A soft spoken, jovial man with a dry sense of humour, al-Muallem was also known for his ability to defuse tensions with a joke.
During the current crisis, he often held news conferences in Damascus detailing the Syrian government's position.
Unwavering in the face of international criticism, he repeatedly vowed that the opposition, which he said was part of a foreign conspiracy against Syria for its anti-Israel stances, would be crushed.
A short and portly man with white hair, his health was said to be deteriorating in recent years with heart problems.
The state-run SANA news agency reported his death, without immediately offering a cause.
Born to a Sunni Muslim family in Damascus in 1941, al-Muallem attended public schools in Syria and later travelled to Egypt, where he studied at Cairo University, graduating in 1963 with a bachelor's degree in economics.
He returned to Syria and began working at the foreign ministry in 1964, rising to the top post in 2006.
His first mission outside the country as a diplomat in the 1960s was to open the Syrian embassy in Tanzania.
He was appointed as Syria's ambassador to Washington DC in 1990, spending nine years in the US.
During that time Syria held several rounds of peace talks with Israel.

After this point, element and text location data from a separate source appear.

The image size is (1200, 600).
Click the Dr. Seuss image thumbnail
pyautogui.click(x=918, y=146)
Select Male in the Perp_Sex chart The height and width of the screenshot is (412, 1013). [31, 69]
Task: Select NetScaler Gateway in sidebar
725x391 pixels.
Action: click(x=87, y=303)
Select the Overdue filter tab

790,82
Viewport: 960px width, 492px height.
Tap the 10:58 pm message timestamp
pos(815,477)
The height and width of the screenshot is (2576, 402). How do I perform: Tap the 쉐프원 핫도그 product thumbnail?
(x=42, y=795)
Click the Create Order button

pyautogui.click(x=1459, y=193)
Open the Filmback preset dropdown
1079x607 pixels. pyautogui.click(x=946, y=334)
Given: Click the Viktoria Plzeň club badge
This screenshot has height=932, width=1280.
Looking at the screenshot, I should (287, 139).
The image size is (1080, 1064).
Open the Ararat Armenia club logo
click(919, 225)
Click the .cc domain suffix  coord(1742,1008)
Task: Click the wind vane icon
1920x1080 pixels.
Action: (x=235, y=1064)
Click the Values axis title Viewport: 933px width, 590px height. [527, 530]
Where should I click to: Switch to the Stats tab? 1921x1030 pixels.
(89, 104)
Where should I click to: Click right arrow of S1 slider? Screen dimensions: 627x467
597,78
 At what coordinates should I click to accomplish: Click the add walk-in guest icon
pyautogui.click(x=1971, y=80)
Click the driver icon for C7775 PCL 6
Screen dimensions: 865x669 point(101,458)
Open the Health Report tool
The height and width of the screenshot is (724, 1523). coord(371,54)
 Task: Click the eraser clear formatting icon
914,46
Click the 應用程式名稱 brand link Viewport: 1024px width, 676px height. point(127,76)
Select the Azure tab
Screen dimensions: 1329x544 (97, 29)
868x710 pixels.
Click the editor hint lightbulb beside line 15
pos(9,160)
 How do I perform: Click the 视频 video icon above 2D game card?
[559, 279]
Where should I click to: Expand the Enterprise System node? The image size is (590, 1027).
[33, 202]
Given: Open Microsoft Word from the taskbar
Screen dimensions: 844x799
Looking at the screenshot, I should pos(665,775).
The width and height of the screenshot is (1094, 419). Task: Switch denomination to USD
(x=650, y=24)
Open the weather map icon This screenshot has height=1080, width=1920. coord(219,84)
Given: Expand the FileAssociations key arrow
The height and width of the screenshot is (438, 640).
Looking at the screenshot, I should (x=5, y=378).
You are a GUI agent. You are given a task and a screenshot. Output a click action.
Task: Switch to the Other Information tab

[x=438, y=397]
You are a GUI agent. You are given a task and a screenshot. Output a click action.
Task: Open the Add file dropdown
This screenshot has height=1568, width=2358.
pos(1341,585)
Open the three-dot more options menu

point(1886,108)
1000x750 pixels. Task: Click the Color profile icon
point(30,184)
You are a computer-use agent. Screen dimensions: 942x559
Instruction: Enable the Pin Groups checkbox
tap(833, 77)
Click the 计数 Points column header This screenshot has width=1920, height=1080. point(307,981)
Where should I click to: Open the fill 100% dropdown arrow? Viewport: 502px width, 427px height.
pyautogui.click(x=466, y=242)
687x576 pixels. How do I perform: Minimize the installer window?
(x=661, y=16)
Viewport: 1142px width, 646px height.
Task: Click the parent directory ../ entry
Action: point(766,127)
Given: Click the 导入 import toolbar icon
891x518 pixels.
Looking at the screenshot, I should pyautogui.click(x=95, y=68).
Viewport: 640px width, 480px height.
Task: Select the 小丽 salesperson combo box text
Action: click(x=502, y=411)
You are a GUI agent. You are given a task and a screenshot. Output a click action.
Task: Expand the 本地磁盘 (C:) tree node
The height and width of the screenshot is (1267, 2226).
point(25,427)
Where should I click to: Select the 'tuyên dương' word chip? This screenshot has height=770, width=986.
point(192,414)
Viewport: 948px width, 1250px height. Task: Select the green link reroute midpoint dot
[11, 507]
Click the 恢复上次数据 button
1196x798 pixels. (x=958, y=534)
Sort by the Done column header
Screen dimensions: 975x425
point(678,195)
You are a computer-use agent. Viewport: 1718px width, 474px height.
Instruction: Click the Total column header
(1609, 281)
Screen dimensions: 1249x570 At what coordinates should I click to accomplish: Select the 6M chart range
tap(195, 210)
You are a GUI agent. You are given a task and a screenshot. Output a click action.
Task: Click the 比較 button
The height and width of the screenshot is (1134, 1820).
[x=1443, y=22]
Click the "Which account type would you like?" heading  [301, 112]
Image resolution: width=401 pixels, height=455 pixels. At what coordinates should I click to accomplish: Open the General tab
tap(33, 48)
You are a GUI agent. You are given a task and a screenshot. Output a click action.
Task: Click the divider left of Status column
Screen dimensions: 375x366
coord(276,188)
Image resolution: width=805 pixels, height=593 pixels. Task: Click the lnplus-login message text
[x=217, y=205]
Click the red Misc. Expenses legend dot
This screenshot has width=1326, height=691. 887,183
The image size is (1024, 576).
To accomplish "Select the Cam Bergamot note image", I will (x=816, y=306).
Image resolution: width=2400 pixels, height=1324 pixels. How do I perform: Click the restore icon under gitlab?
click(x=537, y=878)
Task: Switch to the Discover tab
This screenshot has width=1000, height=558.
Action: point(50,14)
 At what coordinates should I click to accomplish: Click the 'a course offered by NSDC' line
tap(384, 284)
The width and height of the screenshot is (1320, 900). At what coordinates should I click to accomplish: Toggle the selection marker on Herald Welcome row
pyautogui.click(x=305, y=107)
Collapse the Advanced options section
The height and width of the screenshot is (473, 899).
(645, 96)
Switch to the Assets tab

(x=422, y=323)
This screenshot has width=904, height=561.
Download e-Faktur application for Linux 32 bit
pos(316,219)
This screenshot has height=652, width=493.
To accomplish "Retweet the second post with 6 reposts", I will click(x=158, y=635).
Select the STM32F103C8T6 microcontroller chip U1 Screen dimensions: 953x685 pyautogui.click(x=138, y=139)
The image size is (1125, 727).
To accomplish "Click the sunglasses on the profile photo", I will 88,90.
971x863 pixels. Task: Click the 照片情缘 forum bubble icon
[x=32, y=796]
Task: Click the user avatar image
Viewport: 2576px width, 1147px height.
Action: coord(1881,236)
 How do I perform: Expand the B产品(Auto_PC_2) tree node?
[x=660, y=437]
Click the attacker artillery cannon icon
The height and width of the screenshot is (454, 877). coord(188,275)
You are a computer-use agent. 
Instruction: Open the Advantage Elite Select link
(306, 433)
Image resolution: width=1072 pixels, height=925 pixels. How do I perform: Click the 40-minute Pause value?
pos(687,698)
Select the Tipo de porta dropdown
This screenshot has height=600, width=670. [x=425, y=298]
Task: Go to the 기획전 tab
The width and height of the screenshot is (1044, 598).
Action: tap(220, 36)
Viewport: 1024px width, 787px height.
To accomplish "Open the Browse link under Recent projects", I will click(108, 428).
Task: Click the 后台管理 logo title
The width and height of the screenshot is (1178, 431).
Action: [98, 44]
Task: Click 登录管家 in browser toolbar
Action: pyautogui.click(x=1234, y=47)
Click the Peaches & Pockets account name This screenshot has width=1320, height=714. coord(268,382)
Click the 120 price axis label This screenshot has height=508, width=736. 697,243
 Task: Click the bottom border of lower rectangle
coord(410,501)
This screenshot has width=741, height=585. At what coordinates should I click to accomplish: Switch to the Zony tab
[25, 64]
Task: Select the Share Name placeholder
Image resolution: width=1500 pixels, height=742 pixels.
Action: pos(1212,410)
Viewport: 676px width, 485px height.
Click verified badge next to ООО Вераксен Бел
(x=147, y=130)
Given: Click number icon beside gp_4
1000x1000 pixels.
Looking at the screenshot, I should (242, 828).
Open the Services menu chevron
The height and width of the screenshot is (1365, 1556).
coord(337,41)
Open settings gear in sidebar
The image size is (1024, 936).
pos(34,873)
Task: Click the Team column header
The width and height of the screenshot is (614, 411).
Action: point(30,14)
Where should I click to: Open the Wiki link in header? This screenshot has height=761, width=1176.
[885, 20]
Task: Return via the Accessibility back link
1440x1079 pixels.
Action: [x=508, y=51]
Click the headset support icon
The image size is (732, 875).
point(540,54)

After the uprising against Assad began in March 2011, al-Muallem was tasked with holding news conferences in Damascus to defend the government's position.
He traveled regularly to Moscow and Iran, key backers of the Syrian government, to meet with officials there.
During a news conference a year after the conflict began, al-Muallem was asked to comment about then French Foreign Minister Alain Juppe's comment that the regime's days were numbered.
Al-Muallem answered with a smile on his face: "If Mr Juppe believes that the days of the regime are numbered I tell him, wait and you will see."
"This is if God gives him a long age," al-Muallem said.
In February 2013, he was the first Syrian official to say during a visit to Moscow that the government was ready to hold talks even with those "who carried arms".
In early 2014, he headed Syria's negotiating team during two rounds of peace talks with the opposition in Switzerland.
The talks, which eventually collapsed, marked the first time that members of the Syrian government sat face-to-face with Syrian opposition figures.
Al-Muallem is survived by his wife, Sawsan Khayat and three children, Tarek, Shatha and Khaled.
He will be buried on Monday afternoon and prayers will be held at a mosque in Damascus.